It seems to me that engaging in rhetorical claims and counter claims about the possibility or impossibility of absolutes or "independent standards" is exactly what created the post-modern "rupture" in the first instance. It would also seem to me that the activity is subordinate to the more important discussion of whether or not any of us can in fact claim to know what a given absolute would be.Consequently, I think that the value of post-modern discourse lies in the establishment of perception as a necessary mediator and predictor; rather than in the so called dismissal of "universal absolutes" (which cannot be fully apprehended anyway). I also suspect that our actions are more likely governed by our "personal standards" rather than by supposed "universal standards", irrespective of whether we universalise our personal beliefs or not.

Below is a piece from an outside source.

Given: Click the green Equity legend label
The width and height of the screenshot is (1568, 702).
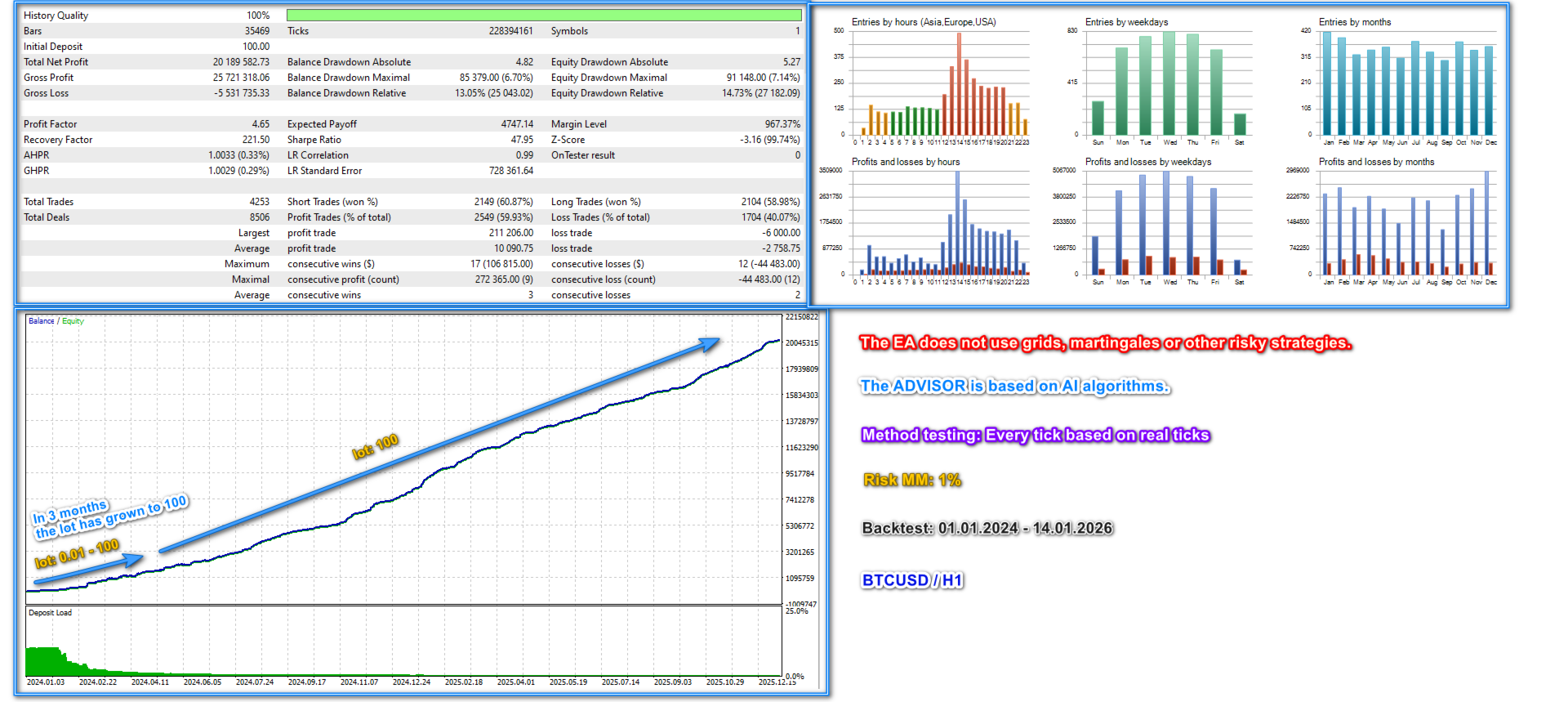Looking at the screenshot, I should pos(73,321).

Moreover, if relativism forces us to acknowledge as valid (but not necessarily appealing) another's position, based on their perceptions (and beliefs), then it also creates the opportunity and framework for dialogue, and eventually increased understanding. When we take the time to genuinely seek to understand a position different from our own, the synthesis of thesis and anti-thesis actually produces a positive outcome(transcendence). Simply put, thinking does not make it so universally, but it does make it so personally.
Moreover, relativism does not leave us naked in the wilderness, bereft of hope, but clothed with a framework for understanding and equipped with the hope of transcendence. Our individual perceptions (and weltanschauung) create the ground for both our own actions and our analysis of the actions of others. I also hope that every time we encounter difference we seek to understand and not to impose.
In the final analysis, if “universal standards” (or absolute knowledge) exist, their contingent nature makes them transcendent, and quite paradoxically relativism opens a path to transcendence.